> _Your task_:
The full listing, start to finish: write it out again exactly.
---------------
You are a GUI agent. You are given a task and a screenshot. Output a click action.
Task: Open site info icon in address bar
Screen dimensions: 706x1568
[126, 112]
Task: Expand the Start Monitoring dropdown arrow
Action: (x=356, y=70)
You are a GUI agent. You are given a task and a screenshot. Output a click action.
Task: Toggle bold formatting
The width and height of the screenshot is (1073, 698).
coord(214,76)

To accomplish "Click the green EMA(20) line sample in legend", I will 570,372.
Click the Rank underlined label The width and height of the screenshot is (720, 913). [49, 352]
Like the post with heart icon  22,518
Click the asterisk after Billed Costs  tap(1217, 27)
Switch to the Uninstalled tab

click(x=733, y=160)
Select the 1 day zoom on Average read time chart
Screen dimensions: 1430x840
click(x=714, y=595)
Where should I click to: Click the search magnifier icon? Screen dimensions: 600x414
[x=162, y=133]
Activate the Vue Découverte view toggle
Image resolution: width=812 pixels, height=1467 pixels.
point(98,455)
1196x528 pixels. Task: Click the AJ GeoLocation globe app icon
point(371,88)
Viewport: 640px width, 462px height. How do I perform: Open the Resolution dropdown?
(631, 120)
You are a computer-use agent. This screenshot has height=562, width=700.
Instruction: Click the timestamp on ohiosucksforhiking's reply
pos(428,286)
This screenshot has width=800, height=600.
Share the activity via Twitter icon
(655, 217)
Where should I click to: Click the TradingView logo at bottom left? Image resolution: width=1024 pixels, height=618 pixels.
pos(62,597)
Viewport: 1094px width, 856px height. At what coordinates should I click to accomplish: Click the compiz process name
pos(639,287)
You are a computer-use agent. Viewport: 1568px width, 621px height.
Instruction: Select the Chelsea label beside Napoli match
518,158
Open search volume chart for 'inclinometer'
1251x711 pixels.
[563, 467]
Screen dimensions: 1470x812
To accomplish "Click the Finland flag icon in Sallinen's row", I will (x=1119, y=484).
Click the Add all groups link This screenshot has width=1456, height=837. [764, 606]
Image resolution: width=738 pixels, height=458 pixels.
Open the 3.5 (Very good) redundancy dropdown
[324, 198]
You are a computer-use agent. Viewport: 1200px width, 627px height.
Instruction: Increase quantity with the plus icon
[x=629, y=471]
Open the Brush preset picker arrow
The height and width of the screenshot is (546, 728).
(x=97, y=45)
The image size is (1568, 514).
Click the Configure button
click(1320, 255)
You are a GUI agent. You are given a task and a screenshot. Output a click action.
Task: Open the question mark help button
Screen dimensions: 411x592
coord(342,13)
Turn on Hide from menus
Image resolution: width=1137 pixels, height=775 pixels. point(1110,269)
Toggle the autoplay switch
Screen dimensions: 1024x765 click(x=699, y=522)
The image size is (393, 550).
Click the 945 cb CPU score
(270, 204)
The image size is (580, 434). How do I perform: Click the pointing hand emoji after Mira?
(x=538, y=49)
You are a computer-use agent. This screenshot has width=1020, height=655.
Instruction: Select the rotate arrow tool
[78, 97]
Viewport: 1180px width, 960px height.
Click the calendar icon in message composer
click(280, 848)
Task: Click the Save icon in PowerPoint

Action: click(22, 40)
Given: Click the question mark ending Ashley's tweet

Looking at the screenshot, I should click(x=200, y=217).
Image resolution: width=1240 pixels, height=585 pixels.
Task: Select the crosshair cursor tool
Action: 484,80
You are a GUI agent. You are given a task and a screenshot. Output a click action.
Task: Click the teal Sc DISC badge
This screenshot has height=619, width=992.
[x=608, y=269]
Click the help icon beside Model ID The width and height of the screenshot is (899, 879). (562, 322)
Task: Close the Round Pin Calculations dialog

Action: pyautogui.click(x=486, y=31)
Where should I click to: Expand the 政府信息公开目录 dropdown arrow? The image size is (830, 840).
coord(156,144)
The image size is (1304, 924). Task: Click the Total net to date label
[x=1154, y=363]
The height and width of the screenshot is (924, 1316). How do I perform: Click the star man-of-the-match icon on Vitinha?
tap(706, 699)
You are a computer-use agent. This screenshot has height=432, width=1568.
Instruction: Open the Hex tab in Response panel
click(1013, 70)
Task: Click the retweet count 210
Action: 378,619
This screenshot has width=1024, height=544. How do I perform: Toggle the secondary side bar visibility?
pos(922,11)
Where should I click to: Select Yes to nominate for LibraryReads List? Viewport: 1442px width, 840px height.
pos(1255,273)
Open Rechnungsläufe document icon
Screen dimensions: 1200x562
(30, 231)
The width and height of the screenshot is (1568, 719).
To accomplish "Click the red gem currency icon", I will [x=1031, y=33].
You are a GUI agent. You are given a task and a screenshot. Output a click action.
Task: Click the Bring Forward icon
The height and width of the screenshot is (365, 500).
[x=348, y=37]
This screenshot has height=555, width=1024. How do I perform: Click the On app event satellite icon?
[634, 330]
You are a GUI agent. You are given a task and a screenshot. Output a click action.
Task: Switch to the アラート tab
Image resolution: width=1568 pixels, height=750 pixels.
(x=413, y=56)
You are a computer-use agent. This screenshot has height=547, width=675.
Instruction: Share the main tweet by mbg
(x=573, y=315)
---------------
> _Answer space_:
You are a GUI agent. You are given a task and a screenshot. Output a click action.
Task: Open site info icon in address bar
Screen dimensions: 706x1568
[126, 112]
Task: Expand the Start Monitoring dropdown arrow
Action: (x=356, y=70)
You are a GUI agent. You are given a task and a screenshot. Output a click action.
Task: Toggle bold formatting
The width and height of the screenshot is (1073, 698).
coord(214,76)

To accomplish "Click the green EMA(20) line sample in legend", I will 570,372.
Click the Rank underlined label The width and height of the screenshot is (720, 913). [49, 352]
Like the post with heart icon  22,518
Click the asterisk after Billed Costs  tap(1217, 27)
Switch to the Uninstalled tab

click(x=733, y=160)
Select the 1 day zoom on Average read time chart
Screen dimensions: 1430x840
click(x=714, y=595)
Where should I click to: Click the search magnifier icon? Screen dimensions: 600x414
[x=162, y=133]
Activate the Vue Découverte view toggle
Image resolution: width=812 pixels, height=1467 pixels.
point(98,455)
1196x528 pixels. Task: Click the AJ GeoLocation globe app icon
point(371,88)
Viewport: 640px width, 462px height. How do I perform: Open the Resolution dropdown?
(631, 120)
You are a computer-use agent. This screenshot has height=562, width=700.
Instruction: Click the timestamp on ohiosucksforhiking's reply
pos(428,286)
This screenshot has width=800, height=600.
Share the activity via Twitter icon
(655, 217)
Where should I click to: Click the TradingView logo at bottom left? Image resolution: width=1024 pixels, height=618 pixels.
pos(62,597)
Viewport: 1094px width, 856px height. At what coordinates should I click to accomplish: Click the compiz process name
pos(639,287)
You are a computer-use agent. Viewport: 1568px width, 621px height.
Instruction: Select the Chelsea label beside Napoli match
518,158
Open search volume chart for 'inclinometer'
1251x711 pixels.
[563, 467]
Screen dimensions: 1470x812
To accomplish "Click the Finland flag icon in Sallinen's row", I will (x=1119, y=484).
Click the Add all groups link This screenshot has width=1456, height=837. [764, 606]
Image resolution: width=738 pixels, height=458 pixels.
Open the 3.5 (Very good) redundancy dropdown
[324, 198]
You are a computer-use agent. Viewport: 1200px width, 627px height.
Instruction: Increase quantity with the plus icon
[x=629, y=471]
Open the Brush preset picker arrow
The height and width of the screenshot is (546, 728).
(x=97, y=45)
The image size is (1568, 514).
Click the Configure button
click(1320, 255)
You are a GUI agent. You are given a task and a screenshot. Output a click action.
Task: Open the question mark help button
Screen dimensions: 411x592
coord(342,13)
Turn on Hide from menus
Image resolution: width=1137 pixels, height=775 pixels. point(1110,269)
Toggle the autoplay switch
Screen dimensions: 1024x765 click(x=699, y=522)
The image size is (393, 550).
Click the 945 cb CPU score
(270, 204)
The image size is (580, 434). How do I perform: Click the pointing hand emoji after Mira?
(x=538, y=49)
You are a computer-use agent. This screenshot has width=1020, height=655.
Instruction: Select the rotate arrow tool
[78, 97]
Viewport: 1180px width, 960px height.
Click the calendar icon in message composer
click(280, 848)
Task: Click the Save icon in PowerPoint

Action: click(22, 40)
Given: Click the question mark ending Ashley's tweet

Looking at the screenshot, I should click(x=200, y=217).
Image resolution: width=1240 pixels, height=585 pixels.
Task: Select the crosshair cursor tool
Action: 484,80
You are a GUI agent. You are given a task and a screenshot. Output a click action.
Task: Click the teal Sc DISC badge
This screenshot has height=619, width=992.
[x=608, y=269]
Click the help icon beside Model ID The width and height of the screenshot is (899, 879). (562, 322)
Task: Close the Round Pin Calculations dialog

Action: pyautogui.click(x=486, y=31)
Where should I click to: Expand the 政府信息公开目录 dropdown arrow? The image size is (830, 840).
coord(156,144)
The image size is (1304, 924). Task: Click the Total net to date label
[x=1154, y=363]
The height and width of the screenshot is (924, 1316). How do I perform: Click the star man-of-the-match icon on Vitinha?
tap(706, 699)
You are a computer-use agent. This screenshot has height=432, width=1568.
Instruction: Open the Hex tab in Response panel
click(1013, 70)
Task: Click the retweet count 210
Action: 378,619
This screenshot has width=1024, height=544. How do I perform: Toggle the secondary side bar visibility?
pos(922,11)
Where should I click to: Select Yes to nominate for LibraryReads List? Viewport: 1442px width, 840px height.
pos(1255,273)
Open Rechnungsläufe document icon
Screen dimensions: 1200x562
(30, 231)
The width and height of the screenshot is (1568, 719).
To accomplish "Click the red gem currency icon", I will [x=1031, y=33].
You are a GUI agent. You are given a task and a screenshot. Output a click action.
Task: Click the Bring Forward icon
The height and width of the screenshot is (365, 500).
[x=348, y=37]
This screenshot has height=555, width=1024. How do I perform: Click the On app event satellite icon?
[634, 330]
You are a GUI agent. You are given a task and a screenshot. Output a click action.
Task: Switch to the アラート tab
Image resolution: width=1568 pixels, height=750 pixels.
(x=413, y=56)
You are a computer-use agent. This screenshot has height=547, width=675.
Instruction: Share the main tweet by mbg
(x=573, y=315)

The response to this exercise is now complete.